### Aim
Reproduce the items word for word, from the line containing "This screenshot has height=586, width=1206." up to and including the line containing "Looking at the". Leave out the pictures.

### Records for this exercise
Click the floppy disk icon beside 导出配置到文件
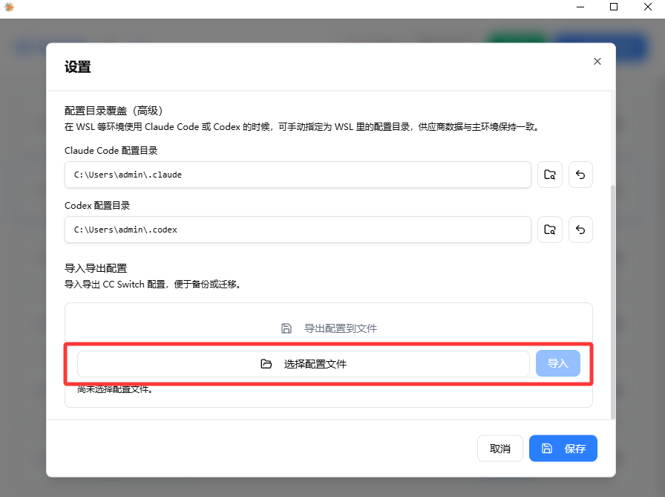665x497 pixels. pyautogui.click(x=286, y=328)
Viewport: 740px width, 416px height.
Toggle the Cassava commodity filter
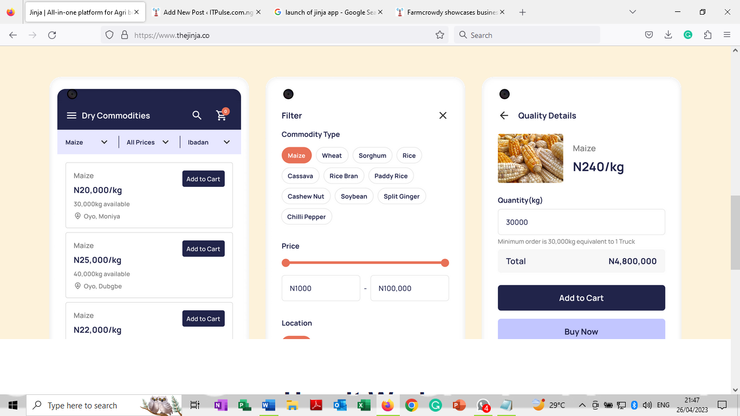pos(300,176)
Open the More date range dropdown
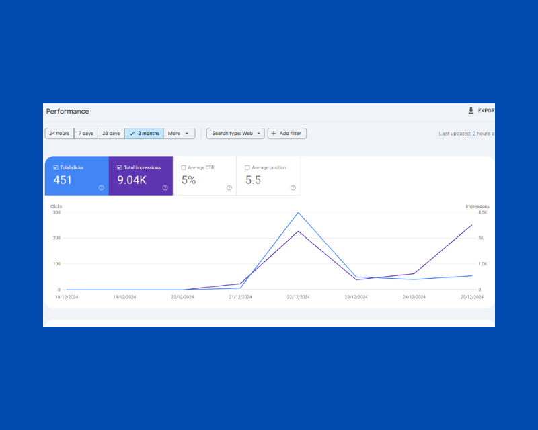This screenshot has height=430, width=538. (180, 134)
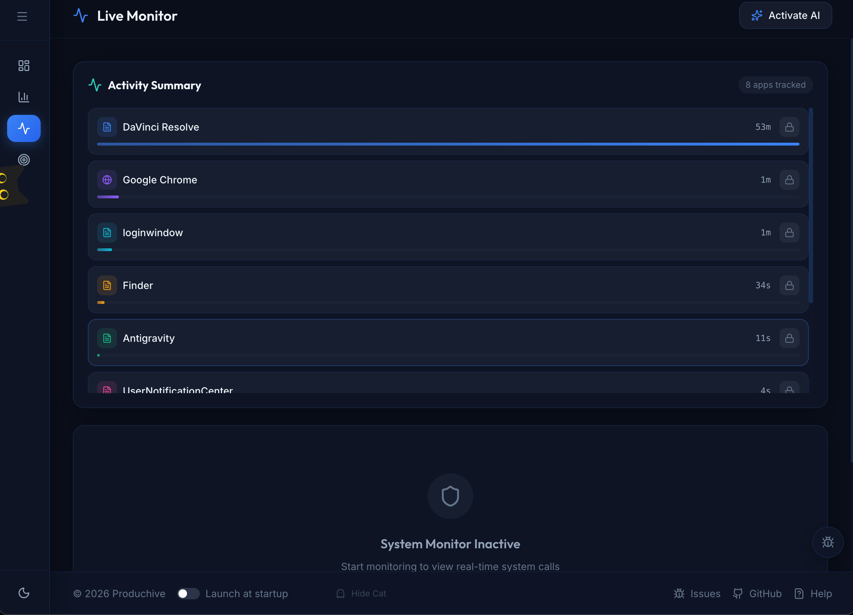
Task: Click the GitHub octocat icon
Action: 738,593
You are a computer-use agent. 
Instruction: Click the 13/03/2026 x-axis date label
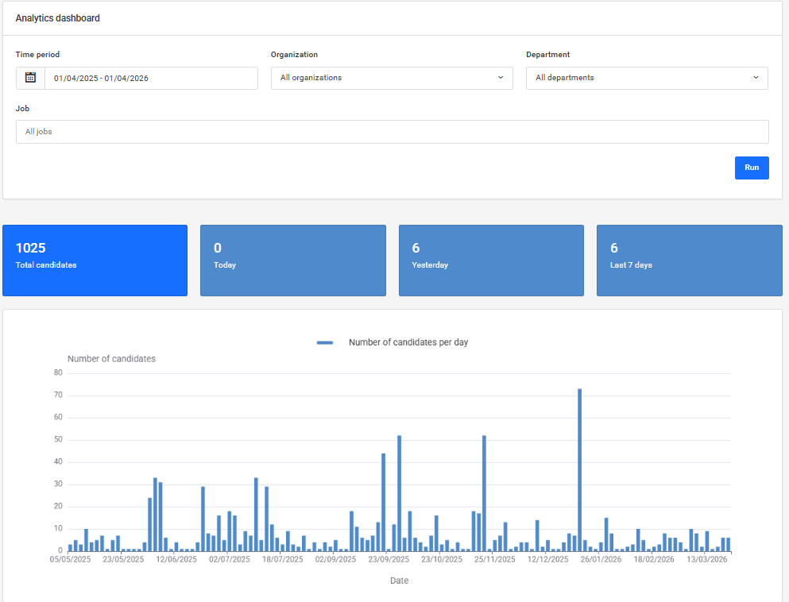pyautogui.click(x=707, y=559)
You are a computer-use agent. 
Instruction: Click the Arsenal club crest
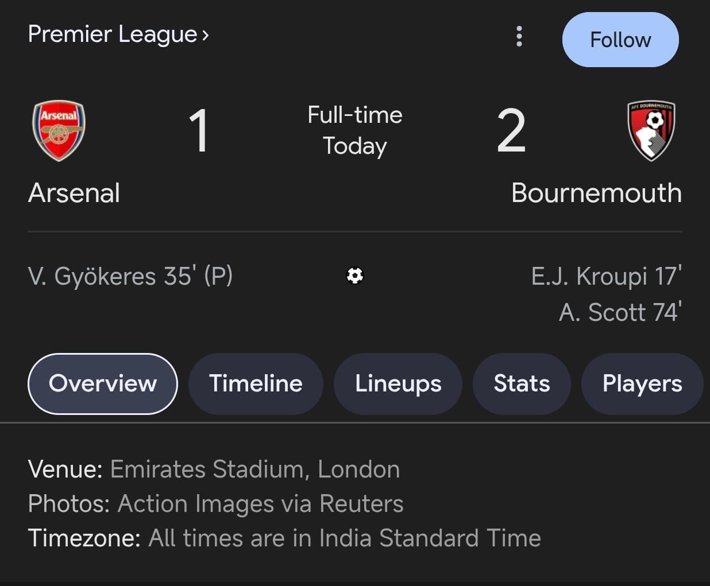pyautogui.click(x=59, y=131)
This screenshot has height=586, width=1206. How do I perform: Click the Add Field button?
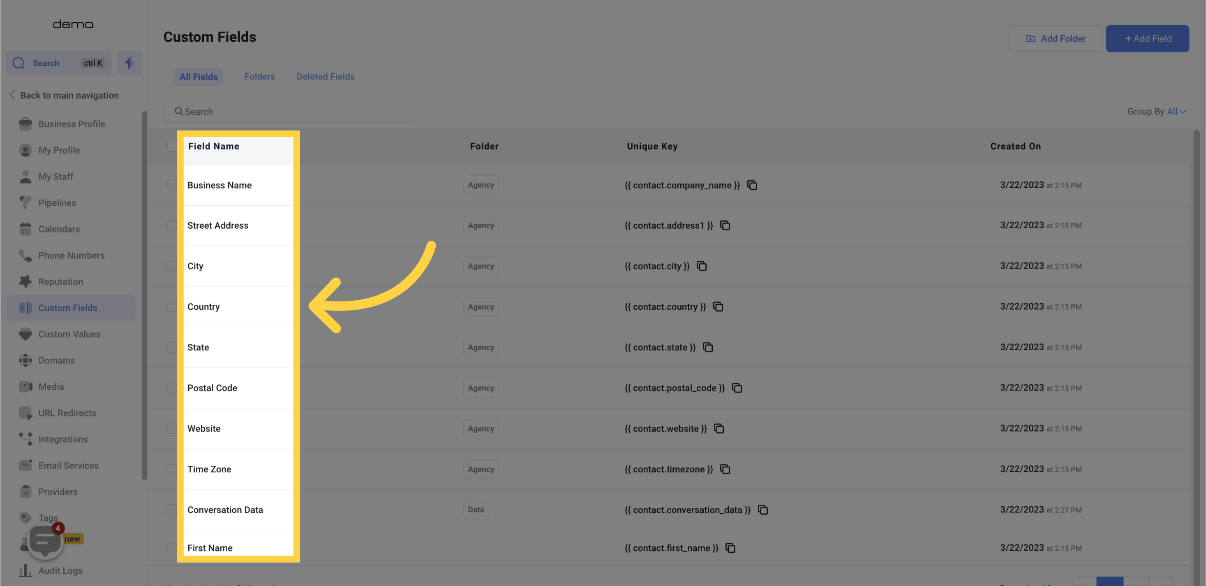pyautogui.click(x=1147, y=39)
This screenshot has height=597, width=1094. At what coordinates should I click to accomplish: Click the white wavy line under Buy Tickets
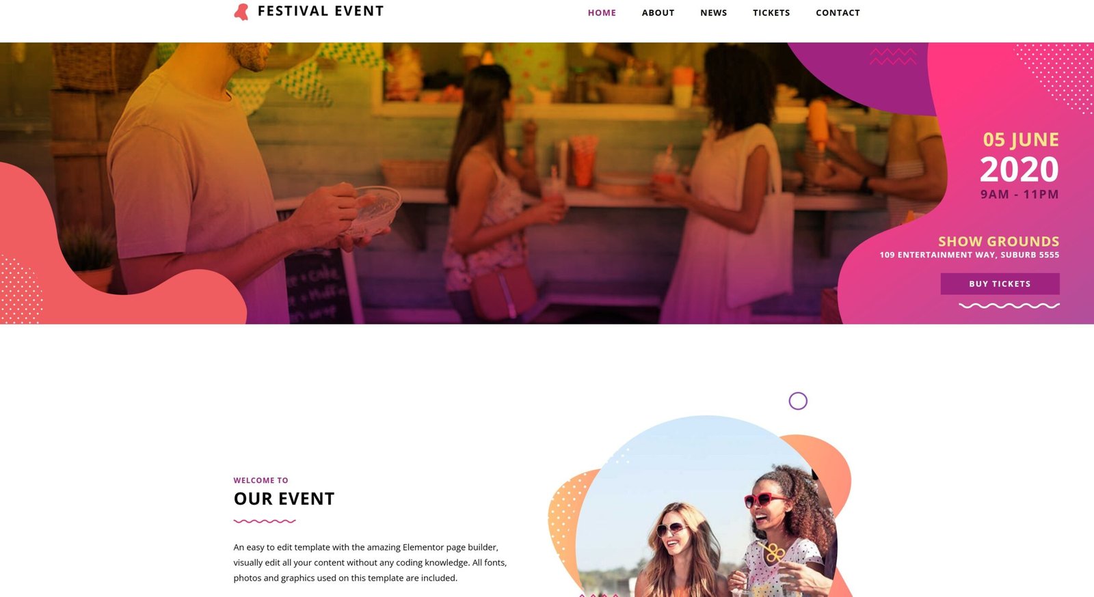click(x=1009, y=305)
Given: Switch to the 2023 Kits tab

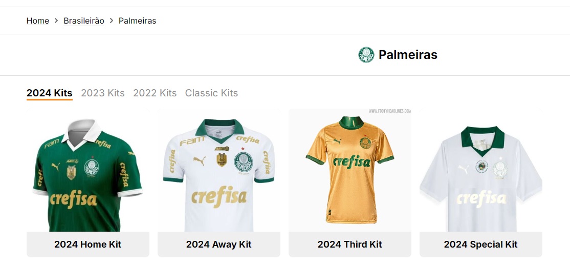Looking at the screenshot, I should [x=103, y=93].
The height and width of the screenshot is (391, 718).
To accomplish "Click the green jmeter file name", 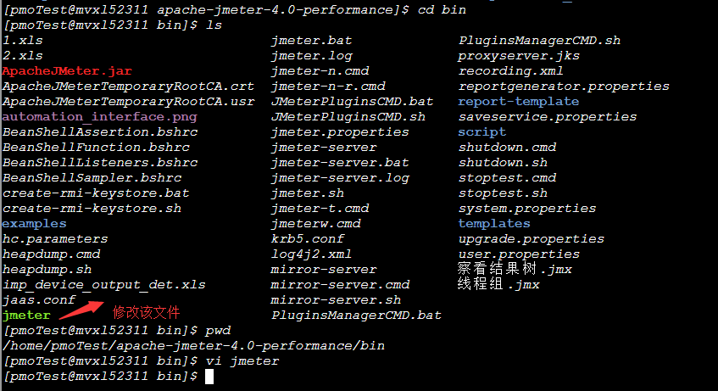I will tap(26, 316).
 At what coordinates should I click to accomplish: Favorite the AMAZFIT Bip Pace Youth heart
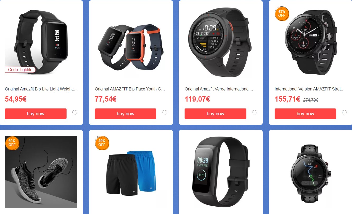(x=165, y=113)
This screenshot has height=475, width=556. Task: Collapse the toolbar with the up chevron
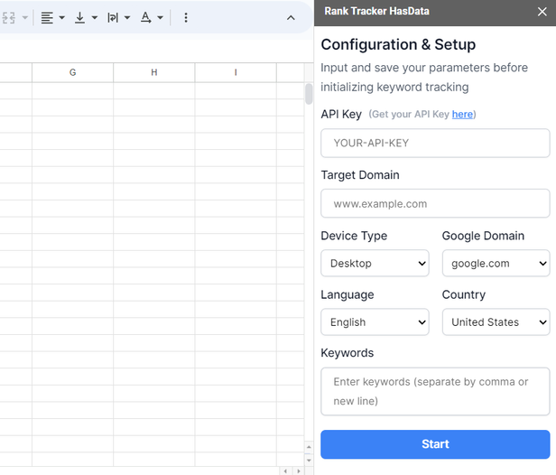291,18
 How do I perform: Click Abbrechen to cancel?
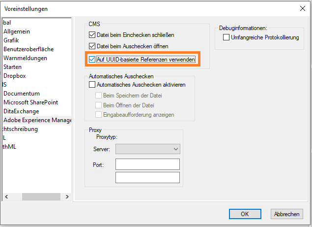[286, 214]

### Reply
This screenshot has height=586, width=1206. How do I perform: Click the Add Field button?
pyautogui.click(x=1147, y=39)
This screenshot has height=597, width=1094. At what coordinates should I click to accomplish: Click the white wavy line under Buy Tickets
click(x=1009, y=305)
Given: Switch to the 2023 Kits tab

Looking at the screenshot, I should [x=103, y=93].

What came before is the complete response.